L (Large): Most conservative; higher precision on more tensors, resulting in larger files but better quality.

For most users, Q4_K_M is the recommended starting point. It provides a good balance between model size, inference speed, and output quality. Users who need higher quality should try Q5_K_M or Q6_K, while those with tight memory constraints can drop to Q3_K_M or the IQ-series quantizations.

Importance Quantization (IQ Series)

The IQ (Importance Quantization) series uses an importance matrix to determine which weights are most critical to model performance. By allocating more bits to important weights and fewer bits to less important ones, IQ methods achieve better quality at the same file size compared to standard quantization. The IQ methods are particularly effective at very low bit widths (2-3 bits), where standard quantization would cause unacceptable quality degradation.

Supported Models

How many models does llama.cpp support?

llama.cpp supports over 70 model architectures. Any model that has been converted to the GGUF format can potentially be loaded. The project maintains a conversion script (convert_hf_to_gguf.py) that can convert models from Hugging Face's safetensors format to GGUF.

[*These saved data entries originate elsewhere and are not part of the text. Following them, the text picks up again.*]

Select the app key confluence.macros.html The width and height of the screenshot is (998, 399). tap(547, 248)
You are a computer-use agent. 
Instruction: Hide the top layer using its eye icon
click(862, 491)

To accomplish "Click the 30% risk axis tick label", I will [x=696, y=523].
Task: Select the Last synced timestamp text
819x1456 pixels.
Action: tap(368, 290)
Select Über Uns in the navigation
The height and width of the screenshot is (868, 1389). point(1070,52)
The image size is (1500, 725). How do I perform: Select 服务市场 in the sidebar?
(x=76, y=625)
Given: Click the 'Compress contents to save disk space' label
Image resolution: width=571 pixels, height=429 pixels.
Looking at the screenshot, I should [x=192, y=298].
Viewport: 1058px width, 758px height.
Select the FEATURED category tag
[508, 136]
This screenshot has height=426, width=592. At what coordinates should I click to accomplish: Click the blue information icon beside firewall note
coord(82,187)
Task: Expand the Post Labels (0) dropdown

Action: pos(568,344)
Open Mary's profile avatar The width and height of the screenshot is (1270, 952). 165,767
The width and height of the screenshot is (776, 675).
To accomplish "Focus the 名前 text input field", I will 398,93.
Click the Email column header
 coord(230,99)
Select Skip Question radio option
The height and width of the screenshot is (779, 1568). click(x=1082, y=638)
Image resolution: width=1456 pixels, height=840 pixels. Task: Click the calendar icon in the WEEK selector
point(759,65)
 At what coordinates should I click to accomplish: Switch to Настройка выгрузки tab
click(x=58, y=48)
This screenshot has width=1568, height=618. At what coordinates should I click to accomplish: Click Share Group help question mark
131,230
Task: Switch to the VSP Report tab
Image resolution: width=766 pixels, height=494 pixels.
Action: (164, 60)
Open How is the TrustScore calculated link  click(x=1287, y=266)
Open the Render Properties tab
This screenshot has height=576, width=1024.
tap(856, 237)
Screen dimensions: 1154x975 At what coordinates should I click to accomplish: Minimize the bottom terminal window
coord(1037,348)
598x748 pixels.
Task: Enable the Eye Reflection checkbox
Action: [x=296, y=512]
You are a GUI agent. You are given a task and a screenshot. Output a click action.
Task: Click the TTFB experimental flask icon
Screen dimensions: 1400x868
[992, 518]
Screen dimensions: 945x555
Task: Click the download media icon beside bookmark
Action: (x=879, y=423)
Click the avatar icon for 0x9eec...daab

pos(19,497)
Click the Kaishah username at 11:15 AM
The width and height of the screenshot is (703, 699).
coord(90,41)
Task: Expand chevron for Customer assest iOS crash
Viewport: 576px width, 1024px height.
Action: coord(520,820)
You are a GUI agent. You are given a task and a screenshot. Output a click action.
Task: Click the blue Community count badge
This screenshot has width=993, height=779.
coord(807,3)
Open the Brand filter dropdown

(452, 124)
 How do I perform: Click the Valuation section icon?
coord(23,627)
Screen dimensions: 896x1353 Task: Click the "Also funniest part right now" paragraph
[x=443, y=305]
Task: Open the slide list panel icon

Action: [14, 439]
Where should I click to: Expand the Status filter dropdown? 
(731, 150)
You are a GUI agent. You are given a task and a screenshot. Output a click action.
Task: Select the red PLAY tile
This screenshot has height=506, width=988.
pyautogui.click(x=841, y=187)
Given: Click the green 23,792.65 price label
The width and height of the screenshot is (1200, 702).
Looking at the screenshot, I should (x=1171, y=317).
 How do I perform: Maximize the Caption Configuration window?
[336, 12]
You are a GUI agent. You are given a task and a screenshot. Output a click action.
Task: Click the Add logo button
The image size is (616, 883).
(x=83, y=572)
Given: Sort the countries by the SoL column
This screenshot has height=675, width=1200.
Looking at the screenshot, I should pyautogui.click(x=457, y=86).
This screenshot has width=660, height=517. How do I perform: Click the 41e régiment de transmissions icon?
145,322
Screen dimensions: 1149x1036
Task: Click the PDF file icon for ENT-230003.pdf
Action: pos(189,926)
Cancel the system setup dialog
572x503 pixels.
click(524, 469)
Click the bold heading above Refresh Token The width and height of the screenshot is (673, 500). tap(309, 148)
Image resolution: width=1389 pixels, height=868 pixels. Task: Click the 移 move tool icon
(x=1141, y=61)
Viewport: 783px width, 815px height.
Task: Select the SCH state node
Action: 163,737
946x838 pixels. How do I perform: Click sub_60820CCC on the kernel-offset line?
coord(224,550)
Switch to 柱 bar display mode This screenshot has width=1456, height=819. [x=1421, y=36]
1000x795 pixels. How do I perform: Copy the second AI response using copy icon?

Major supported model families include:

LLaMA (1, 2, 3, 3.1, 3.2, 3.3, 4 Scout) by Meta
Mistral (7B, Small, Medium, Large) and Mixtral (8x7B, 8x22B) by Mistral AI
Phi (Phi-2, Phi-3, Phi-3.5, Phi-4) by Microsoft
Gemma (2B, 7B, Gemma 2, Gemma 3) by Google
Qwen (Qwen, Qwen 1.5, Qwen 2, Qwen 2.5, Qwen 3) by Alibaba
DeepSeek (DeepSeek-V2, DeepSeek-V3, DeepSeek-R1) by DeepSeek
Yi (6B, 34B) by 01.AI
StarCoder and StarCoder2 by BigCode
Falcon (7B, 40B, 180B) by TII
GPT-NeoX and GPT-J by EleutherAI
StableLM by Stability AI
Baichuan (7B, 13B) by Baichuan Intelligence
InternLM (7B, 20B) by Shanghai AI Lab
Solar (10.7B) by Upstage
CodeLlama by Meta
Command R and Command R+ by Cohere

Multimodal and Vision-Language Models

llama.cpp also supports several multimodal vision-language models through its libmtmd (multi-modal) library. Supported vision models include:

Gemma 3 (4B, 12B, 27B instruction-tuned variants)
Qwen2-VL and Qwen2.5-VL (2B through 72B)
SmolVLM and SmolVLM2 by Hugging Face
Pixtral 12B by Mistral AI
InternVL2.5 and InternVL3 (1B through 14B)
LLaVA family
MiniCPM-V
Moondream2
Llama 4 Scout (17B-16E multimodal)
Mistral Small 3.1 (24B with vision)

Key Features

Grammar-Constrained Sampling

llama.cpp implements a powerful grammar system that constrains model output to follow specific formats. Users can define valid output patterns using GBNF (GGML Backus-Naur Form), a grammar specification syntax. This enables reliable structured output for tasks that require precise formatting, such as generating valid JSON, XML, SQL queries, or code in a specific programming language. The grammar system can also enforce JSON Schema constraints directly, making it easy to integrate with applications that expect structured data.

Speculative Decoding

Speculative decoding is an inference optimization technique that uses a smaller, faster "draft" model to predict multiple tokens ahead, which are then verified by the larger "target" model in a single forward pass. When the draft model's predictions are correct (which happens frequently for common patterns and predictable text), the effective generation speed increases significantly. Users have reported speedups of 1.5x to 2x or more with this technique. llama.cpp's server supports multiple speculative decoding strategies, including n-gram based approaches that do not require a separate draft model.

LoRA Adapter Support

LoRA (Low-Rank Adaptation) adapters can be loaded at runtime using the --lora flag. This allows users to apply fine-tuned behavior on top of a base model without needing a separate full-sized model file. Multiple LoRA adapters can be loaded simultaneously, and each can be assigned a different scaling factor.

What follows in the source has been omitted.